OEA questiona 'julgamento sumário' que destituiu Lugo no Paraguai

Fernando Lugo | Foto: AFP Direito de imagem AFP
Image caption Ex-presidente do Paraguai Fernando Lugo foi retirado do cargo por processo de impeachment

O secretário-geral da Organização dos Estados Americanos (OEA), José Miguel Insulza, questionou neste sábado o processo que levou ao impeachment do ex-presidente do Paraguai, Fernando Lugo, em menos de 24 horas em Assunção.

Veja repercussão internacional

Através de nota, José Miguel Insulza disse que a destituição de Lugo foi um "julgamento sumário que, ainda que formalmente apegado à lei, não parece cumprir com todos os preceitos legais do Estado de direito de legítima defesa".

"O que nos preocupa não é somente o respeito ou a falta de respeito à lei, mas que a norma escrita seja interpretada de forma propícia para alterá-la com fatos."

Em nota separada, a Comissão Interamericana dos Direitos Humanos (CIDH), ligada à OEA, disse que o processo é uma "paródia de Justiça".

"É uma paródia da Justiça e uma afronta ao Estado de Direito remover um presidente em 24 horas, sem garantias para se defender", qualificou o secretário-executivo da CIDH, Santiago Canton. Os dois órgãos têm sede em Washington.

Lugo foi deposto na sexta-feira pelo Congresso paraguaio com base no artigo 225 da Constituição do país, que confere poderes à Câmara de Deputados para iniciar um julgamento político contra o presidente e ao Senado, para atuar como tribunal.

Entretanto, começando e terminado no período de apenas 24 horas, o processo foi considerado por governos da região como um golpe de Estado "branco" contra Fernando Lugo, o primeiro político de esquerda a chegar à Presidência paraguaia.

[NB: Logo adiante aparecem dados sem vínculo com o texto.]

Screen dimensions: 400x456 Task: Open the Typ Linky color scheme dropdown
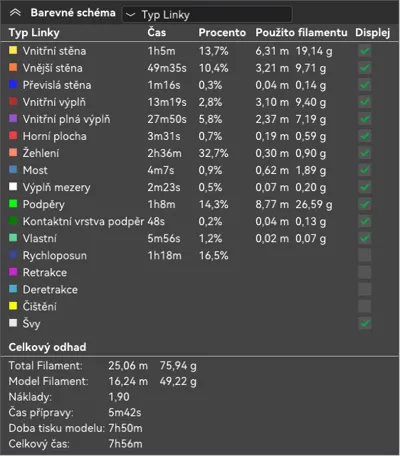point(207,15)
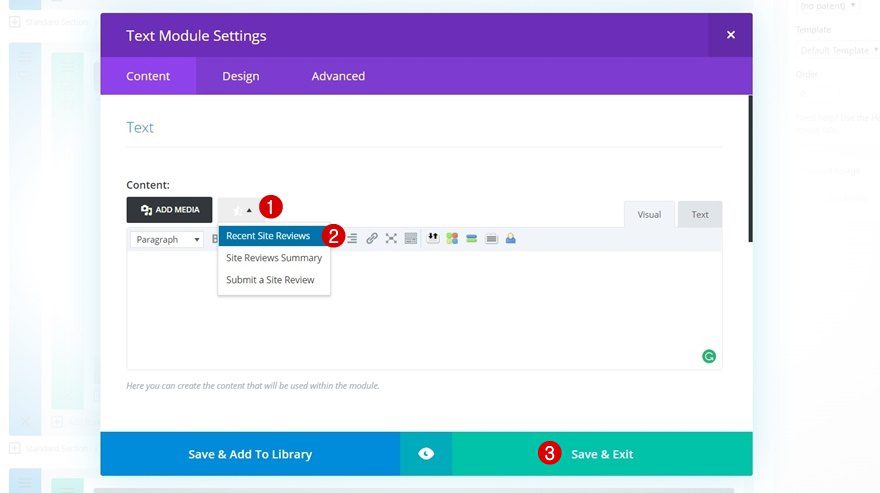Viewport: 880px width, 493px height.
Task: Click the lock icon in editor toolbar
Action: pos(511,239)
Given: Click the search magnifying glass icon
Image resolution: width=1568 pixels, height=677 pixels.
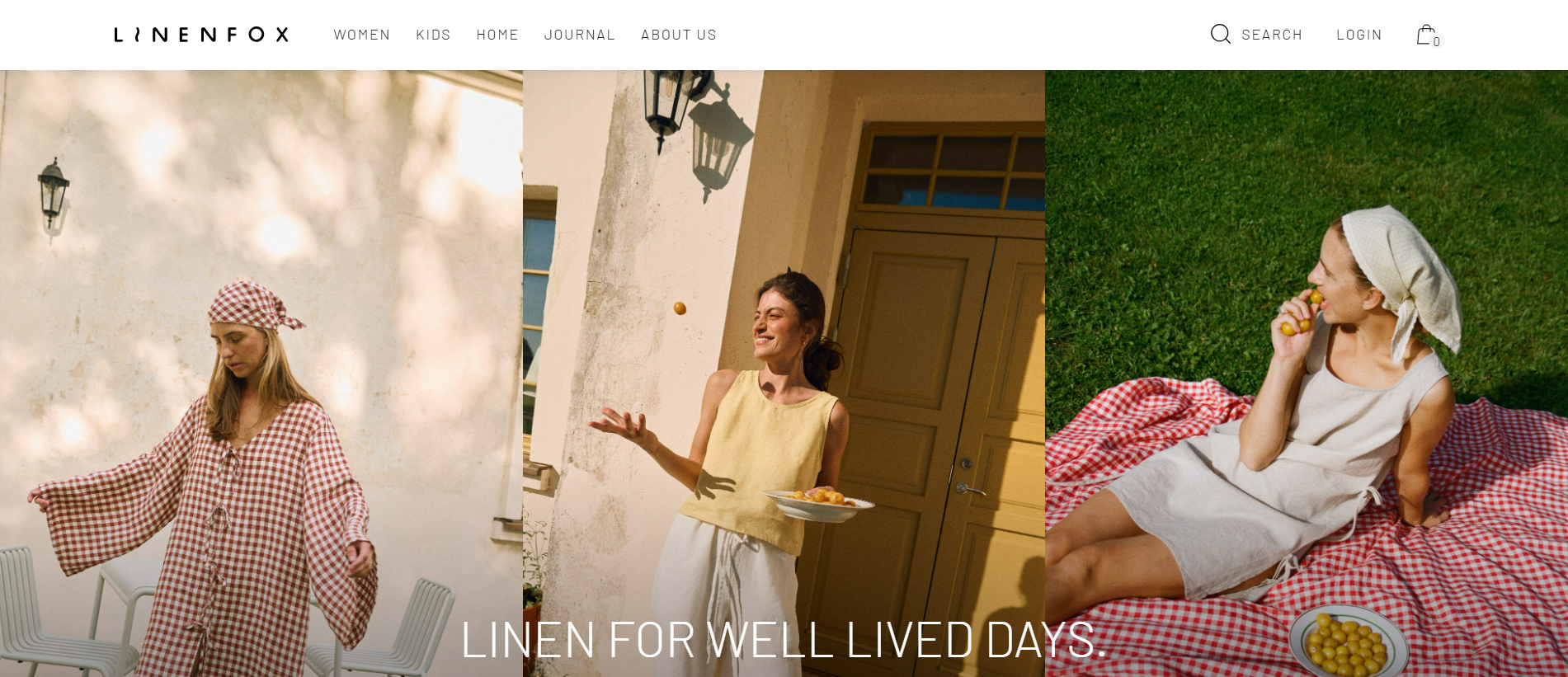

"É inaceitável a rapidez do julgamento político contra o presidente constitucional e democraticamente eleito", afirmou Santiago Canton.

Impacto na região

A crise política no Paraguai levou a Assunção ministros da Relações Exteriores e o secretário-geral do bloco sul-americano (Unasul), o venezuelano Ali Rodrigues Araque, que qualificou a situação de "golpe de Estado de fato".

Em sua nota, José Miguel Insulza lamentou que já tenham sido "várias as ocasiões (na América Latina) que em alguns países, apegando-se ao pé da letra da lei, violam-se princípios democráticos que devem ter vigência universal."

"Ninguém quer que isto se transforme em uma tendência que obscure este período democrático da nossa região, que foi tão difícil alcançar."

Ele lembrou que a Constituição paraguaia e os tratados internacionais assinados pelo país "consagram os princípios universais do devido processo e da ampla defesa usando todos os recursos processuais, contando para isto com prazos suficientes entre o início do julgamento e a sua conclusão".

O órgão panamericano prometeu "tomar decisões" no início da próxima semana, após manter-se em contato com diplomatas da região durante estes sábado e domingo.